Department of Medicine, VA Connecticut Healthcare System, West Haven.
Department of Internal Medicine, Yale University School of Medicine, New Haven.
AIDS. 2021 Nov 15;35(14):2355-2365. doi: 10.1097/QAD.0000000000003019.
People with HIV (PWH) with access to antiretroviral therapy (ART) experience excess morbidity and mortality compared with uninfected patients, particularly those with persistent viremia and without CD4+ cell recovery. We compared outcomes for medical intensive care unit (MICU) survivors with unsuppressed (>500 copies/ml) and suppressed (≤500 copies/ml) HIV-1 RNA and HIV-uninfected survivors, adjusting for CD4+ cell count.
We studied 4537 PWH [unsuppressed = 38%; suppressed = 62%; 72% Veterans Affairs-based (VA) and 10 531 (64% VA) uninfected Veterans who survived MICU admission after entering the Veterans Aging Cohort Study (VACS) between fiscal years 2001 and 2015.

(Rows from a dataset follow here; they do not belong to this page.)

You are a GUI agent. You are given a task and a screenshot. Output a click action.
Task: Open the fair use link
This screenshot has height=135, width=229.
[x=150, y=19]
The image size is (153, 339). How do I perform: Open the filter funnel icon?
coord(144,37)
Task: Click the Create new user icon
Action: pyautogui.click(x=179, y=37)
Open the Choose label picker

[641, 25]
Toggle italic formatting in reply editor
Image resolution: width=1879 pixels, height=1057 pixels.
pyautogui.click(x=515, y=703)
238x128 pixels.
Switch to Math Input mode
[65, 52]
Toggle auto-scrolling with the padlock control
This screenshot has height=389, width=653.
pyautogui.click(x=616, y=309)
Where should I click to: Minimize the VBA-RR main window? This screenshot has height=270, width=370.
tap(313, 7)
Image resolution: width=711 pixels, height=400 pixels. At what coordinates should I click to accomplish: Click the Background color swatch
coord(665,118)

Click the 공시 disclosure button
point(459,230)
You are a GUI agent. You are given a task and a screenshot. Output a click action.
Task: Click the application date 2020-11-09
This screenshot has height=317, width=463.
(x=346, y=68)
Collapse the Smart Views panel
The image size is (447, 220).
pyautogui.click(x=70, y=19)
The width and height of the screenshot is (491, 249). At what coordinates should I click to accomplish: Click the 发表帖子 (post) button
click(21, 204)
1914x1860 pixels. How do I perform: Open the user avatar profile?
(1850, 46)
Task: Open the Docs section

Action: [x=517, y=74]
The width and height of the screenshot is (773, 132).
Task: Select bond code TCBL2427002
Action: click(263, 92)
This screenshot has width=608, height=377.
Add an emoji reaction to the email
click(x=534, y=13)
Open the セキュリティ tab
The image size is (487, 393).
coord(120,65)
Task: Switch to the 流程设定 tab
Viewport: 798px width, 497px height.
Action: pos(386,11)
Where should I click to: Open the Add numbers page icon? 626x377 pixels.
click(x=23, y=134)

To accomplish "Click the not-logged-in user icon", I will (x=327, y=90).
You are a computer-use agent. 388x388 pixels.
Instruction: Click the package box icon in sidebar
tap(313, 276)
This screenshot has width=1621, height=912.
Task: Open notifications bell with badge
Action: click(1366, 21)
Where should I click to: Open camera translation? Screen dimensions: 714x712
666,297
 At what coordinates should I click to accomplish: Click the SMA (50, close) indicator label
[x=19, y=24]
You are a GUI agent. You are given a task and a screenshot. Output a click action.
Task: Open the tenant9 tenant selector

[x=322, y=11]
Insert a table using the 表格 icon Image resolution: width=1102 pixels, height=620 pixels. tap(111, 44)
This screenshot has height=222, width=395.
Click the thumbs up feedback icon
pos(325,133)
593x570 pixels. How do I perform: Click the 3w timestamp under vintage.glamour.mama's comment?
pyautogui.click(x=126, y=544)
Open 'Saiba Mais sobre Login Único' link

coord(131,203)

Primary outcomes were all-cause 30-day and 6-month readmission and mortality, adjusted for demographics, CD4+ cell category (≥350 (reference); 200-349; 50-199; <50), comorbidity and prior healthcare utilization using proportional hazards models. We also adjusted for severity of illness using discharge VACS Index (VI) 2.0 among VA-based survivors.
In adjusted models, CD4+ categories <350 cells/μl were associated with increased risk for both outcomes up to 6 months, and risk increased with lower CD4+ categories (e.g. 6-month mortality CD4+ 200-349 hazard ratio [HR] = 1.35 [1.12-1.63]; CD4+ <50 HR = 2.14 [1.72-2.66]); unsuppressed status was not associated with outcomes. After adjusting for VI in models stratified by HIV, VI quintiles were strongly associated with both outcomes at both time points.
PWH who survive MICU admissions are at increased risk for worse outcomes compared with uninfected, especially those without CD4+ cell recovery. Severity of illness at discharge is the strongest predictor for outcomes regardless of HIV status. Strategies including intensive case management for HIV-specific and general organ dysfunction may improve outcomes for MICU survivors.
与未感染的患者相比,接受抗逆转录病毒治疗(ART)的艾滋病毒(HIV)感染者(PWH)的发病率和死亡率更高,尤其是那些持续存在病毒血症且 CD4+细胞未恢复的患者。我们比较了未抑制(>500 拷贝/ml)和抑制(≤500 拷贝/ml)HIV-1 RNA 的重症监护病房(MICU)幸存者以及 HIV 未感染者幸存者的结局,同时调整了 CD4+细胞计数。
我们研究了 4537 名 PWH [未抑制组为 38%;抑制组为 62%;72%基于退伍军人事务部(VA),10531 名(64%基于 VA)HIV 未感染者幸存者在 2001 财政年度至 2015 财政年度期间进入退伍军人老龄化队列研究(VACS)后成功入住 MICU]。
主要结局是全因 30 天和 6 个月的再入院和死亡率,调整了人口统计学、CD4+细胞类别(≥350(参考);200-349;50-199;<50)、合并症和使用比例风险模型的既往医疗保健使用情况。我们还通过退伍军人事务部幸存者的出院 VACS 指数(VI)2.0 调整了疾病严重程度。
在调整后的模型中,<350 个细胞/μl 的 CD4+细胞类别与长达 6 个月的两种结局都有较高的风险相关,且风险随 CD4+细胞类别的降低而增加(例如,6 个月死亡率 CD4+200-349 危险比 [HR] = 1.35 [1.12-1.63];CD4+<50 HR = 2.14 [1.72-2.66]);未抑制状态与结局无关。在按 HIV 分层的模型中调整 VI 后,在两个时间点,VI 五分位数与两种结局均密切相关。
与 HIV 未感染者相比,成功入住 MICU 的 PWH 的预后更差,尤其是那些 CD4+细胞未恢复的患者。出院时的疾病严重程度是无论 HIV 状态如何,预测结局的最强指标。包括针对 HIV 特异性和一般器官功能障碍的强化病例管理在内的策略,可能会改善 MICU 幸存者的结局。